--- WRITTEN TASK ---
Reproduce the lines from the start of the records through the line containing "tap(1079, 265)", keeping every character unchanged.

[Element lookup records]
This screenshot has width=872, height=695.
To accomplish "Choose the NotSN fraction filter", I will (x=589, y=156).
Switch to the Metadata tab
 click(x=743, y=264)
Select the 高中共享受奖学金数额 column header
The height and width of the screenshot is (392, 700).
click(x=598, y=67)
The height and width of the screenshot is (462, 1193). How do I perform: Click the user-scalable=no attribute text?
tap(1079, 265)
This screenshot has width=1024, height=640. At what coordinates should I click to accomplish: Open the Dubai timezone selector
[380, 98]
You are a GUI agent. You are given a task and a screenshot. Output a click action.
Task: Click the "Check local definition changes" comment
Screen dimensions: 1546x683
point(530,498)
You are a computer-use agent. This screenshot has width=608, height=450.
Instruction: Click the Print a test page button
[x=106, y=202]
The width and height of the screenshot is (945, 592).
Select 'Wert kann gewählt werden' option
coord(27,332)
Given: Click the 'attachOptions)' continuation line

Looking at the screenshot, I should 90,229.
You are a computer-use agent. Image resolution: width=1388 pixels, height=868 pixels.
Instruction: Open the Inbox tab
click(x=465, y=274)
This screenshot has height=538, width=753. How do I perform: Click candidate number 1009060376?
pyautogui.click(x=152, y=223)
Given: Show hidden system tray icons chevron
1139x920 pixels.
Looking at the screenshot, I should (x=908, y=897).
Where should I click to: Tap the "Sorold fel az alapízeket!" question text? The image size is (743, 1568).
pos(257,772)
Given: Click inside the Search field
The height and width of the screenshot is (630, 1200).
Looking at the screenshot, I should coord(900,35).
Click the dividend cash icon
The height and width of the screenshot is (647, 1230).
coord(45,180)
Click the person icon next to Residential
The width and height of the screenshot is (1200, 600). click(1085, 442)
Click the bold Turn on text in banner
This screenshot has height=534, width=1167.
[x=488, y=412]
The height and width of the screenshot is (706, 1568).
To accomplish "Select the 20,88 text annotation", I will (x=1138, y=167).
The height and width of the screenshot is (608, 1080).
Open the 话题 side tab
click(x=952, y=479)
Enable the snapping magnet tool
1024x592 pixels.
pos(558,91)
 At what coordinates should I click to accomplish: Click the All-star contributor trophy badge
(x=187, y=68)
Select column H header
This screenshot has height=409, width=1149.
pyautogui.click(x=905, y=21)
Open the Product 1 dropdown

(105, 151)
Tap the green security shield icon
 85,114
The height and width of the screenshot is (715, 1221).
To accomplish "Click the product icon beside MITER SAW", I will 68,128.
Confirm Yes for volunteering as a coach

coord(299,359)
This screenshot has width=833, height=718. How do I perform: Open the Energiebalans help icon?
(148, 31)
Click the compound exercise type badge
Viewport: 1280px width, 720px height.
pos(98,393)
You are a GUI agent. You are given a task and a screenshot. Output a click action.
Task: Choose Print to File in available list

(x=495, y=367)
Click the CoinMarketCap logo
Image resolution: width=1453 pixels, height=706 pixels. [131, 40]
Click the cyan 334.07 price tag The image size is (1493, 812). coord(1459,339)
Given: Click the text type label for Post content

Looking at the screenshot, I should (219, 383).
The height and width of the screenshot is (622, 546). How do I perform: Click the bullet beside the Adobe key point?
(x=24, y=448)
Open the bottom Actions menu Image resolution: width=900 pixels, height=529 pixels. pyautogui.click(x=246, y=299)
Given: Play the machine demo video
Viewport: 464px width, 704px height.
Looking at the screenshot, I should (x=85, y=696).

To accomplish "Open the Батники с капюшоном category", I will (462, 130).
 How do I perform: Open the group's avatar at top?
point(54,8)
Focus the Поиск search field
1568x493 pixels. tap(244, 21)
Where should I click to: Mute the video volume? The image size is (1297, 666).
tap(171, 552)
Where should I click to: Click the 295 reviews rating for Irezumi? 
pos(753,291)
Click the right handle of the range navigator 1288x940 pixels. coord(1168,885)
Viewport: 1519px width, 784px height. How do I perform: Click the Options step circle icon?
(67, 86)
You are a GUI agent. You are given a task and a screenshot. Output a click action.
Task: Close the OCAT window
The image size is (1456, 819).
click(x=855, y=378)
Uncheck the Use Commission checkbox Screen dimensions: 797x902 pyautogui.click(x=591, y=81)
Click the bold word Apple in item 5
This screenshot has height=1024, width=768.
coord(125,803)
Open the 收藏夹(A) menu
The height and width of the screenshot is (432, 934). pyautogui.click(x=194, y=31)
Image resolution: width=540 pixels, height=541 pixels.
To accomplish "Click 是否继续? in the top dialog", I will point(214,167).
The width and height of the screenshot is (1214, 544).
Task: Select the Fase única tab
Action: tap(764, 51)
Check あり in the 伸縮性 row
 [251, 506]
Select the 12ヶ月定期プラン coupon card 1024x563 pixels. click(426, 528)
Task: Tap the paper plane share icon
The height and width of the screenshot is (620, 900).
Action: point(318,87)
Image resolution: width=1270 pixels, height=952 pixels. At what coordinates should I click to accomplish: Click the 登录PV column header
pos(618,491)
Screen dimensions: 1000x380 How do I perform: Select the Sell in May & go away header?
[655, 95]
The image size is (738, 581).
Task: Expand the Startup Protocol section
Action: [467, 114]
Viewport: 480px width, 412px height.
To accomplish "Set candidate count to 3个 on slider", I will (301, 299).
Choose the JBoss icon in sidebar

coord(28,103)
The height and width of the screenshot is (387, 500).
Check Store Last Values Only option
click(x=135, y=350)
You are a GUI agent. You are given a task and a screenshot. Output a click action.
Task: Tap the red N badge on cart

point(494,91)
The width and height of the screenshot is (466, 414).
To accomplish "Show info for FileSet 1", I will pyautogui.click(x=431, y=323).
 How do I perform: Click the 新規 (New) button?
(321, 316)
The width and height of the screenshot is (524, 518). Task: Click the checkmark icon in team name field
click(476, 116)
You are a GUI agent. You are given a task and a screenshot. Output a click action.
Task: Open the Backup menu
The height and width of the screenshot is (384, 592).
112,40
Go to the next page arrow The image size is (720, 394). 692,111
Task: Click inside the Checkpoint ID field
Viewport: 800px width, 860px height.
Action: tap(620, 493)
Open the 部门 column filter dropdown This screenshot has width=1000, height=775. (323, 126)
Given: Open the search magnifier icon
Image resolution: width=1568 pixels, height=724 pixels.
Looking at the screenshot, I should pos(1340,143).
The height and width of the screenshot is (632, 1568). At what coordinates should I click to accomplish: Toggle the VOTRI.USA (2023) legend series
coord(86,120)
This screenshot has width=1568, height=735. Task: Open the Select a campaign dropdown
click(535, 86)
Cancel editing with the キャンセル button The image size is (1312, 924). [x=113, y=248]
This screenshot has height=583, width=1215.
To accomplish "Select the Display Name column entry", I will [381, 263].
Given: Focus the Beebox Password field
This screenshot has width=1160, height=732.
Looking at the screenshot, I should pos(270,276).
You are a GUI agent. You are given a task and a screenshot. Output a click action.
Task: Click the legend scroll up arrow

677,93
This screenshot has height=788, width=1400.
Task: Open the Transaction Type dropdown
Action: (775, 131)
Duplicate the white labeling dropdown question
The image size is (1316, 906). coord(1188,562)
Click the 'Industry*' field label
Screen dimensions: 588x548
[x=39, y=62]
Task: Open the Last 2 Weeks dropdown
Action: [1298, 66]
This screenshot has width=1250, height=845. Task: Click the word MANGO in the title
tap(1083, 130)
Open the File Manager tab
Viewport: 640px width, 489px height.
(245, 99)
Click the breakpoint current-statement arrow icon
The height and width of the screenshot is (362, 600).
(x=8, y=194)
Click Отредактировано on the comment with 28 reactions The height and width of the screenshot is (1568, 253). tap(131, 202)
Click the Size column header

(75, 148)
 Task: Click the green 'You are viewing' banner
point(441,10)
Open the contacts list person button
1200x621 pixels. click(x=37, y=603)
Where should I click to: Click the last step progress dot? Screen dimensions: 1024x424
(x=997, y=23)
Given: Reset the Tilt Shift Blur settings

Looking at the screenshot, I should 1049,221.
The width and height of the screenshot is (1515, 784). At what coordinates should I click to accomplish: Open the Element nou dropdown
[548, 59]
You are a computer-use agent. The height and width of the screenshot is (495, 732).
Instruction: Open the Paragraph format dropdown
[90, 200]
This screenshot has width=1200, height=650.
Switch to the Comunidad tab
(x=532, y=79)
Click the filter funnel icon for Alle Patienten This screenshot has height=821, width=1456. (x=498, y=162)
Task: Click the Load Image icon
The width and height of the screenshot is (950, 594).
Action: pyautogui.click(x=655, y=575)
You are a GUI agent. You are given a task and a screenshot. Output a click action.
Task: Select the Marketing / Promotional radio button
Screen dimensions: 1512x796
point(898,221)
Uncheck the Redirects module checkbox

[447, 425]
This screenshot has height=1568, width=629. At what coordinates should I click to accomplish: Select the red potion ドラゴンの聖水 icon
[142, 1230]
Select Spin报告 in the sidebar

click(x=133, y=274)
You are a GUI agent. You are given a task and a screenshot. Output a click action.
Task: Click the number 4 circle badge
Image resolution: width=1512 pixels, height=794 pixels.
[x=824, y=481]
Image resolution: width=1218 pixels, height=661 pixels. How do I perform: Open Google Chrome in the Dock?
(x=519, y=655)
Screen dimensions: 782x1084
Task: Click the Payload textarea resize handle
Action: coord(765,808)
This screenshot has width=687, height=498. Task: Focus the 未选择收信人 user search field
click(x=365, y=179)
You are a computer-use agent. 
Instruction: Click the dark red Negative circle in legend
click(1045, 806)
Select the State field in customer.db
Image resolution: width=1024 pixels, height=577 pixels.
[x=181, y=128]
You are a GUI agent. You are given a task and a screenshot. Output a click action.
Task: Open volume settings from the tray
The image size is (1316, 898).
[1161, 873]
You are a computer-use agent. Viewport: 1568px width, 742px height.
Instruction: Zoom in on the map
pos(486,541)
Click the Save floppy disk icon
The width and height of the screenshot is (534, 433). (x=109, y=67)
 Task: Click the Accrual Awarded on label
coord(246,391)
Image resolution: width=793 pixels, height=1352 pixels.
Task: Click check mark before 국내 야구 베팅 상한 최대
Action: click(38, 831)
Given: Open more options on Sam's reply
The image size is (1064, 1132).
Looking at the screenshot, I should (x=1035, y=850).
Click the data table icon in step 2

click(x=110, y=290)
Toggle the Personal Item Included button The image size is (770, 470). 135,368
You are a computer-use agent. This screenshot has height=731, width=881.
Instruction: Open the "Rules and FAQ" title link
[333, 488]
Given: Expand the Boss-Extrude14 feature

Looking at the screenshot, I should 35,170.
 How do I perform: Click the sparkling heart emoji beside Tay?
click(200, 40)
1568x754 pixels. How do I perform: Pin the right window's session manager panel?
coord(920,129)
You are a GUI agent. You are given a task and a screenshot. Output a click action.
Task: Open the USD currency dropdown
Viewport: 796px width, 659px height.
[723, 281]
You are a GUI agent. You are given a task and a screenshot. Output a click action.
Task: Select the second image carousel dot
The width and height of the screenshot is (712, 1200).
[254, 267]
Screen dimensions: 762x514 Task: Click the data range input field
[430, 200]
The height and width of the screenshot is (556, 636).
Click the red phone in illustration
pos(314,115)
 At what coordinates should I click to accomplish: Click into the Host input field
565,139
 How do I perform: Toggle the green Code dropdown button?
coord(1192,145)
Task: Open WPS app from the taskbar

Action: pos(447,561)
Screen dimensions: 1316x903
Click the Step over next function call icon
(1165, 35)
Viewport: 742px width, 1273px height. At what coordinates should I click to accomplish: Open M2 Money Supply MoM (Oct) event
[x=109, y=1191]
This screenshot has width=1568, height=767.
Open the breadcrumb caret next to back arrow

--- ANSWER TO THIS EXERCISE ---
This screenshot has width=872, height=695.
To accomplish "Choose the NotSN fraction filter", I will (x=589, y=156).
Switch to the Metadata tab
 click(x=743, y=264)
Select the 高中共享受奖学金数额 column header
The height and width of the screenshot is (392, 700).
click(x=598, y=67)
The height and width of the screenshot is (462, 1193). How do I perform: Click the user-scalable=no attribute text?
tap(1079, 265)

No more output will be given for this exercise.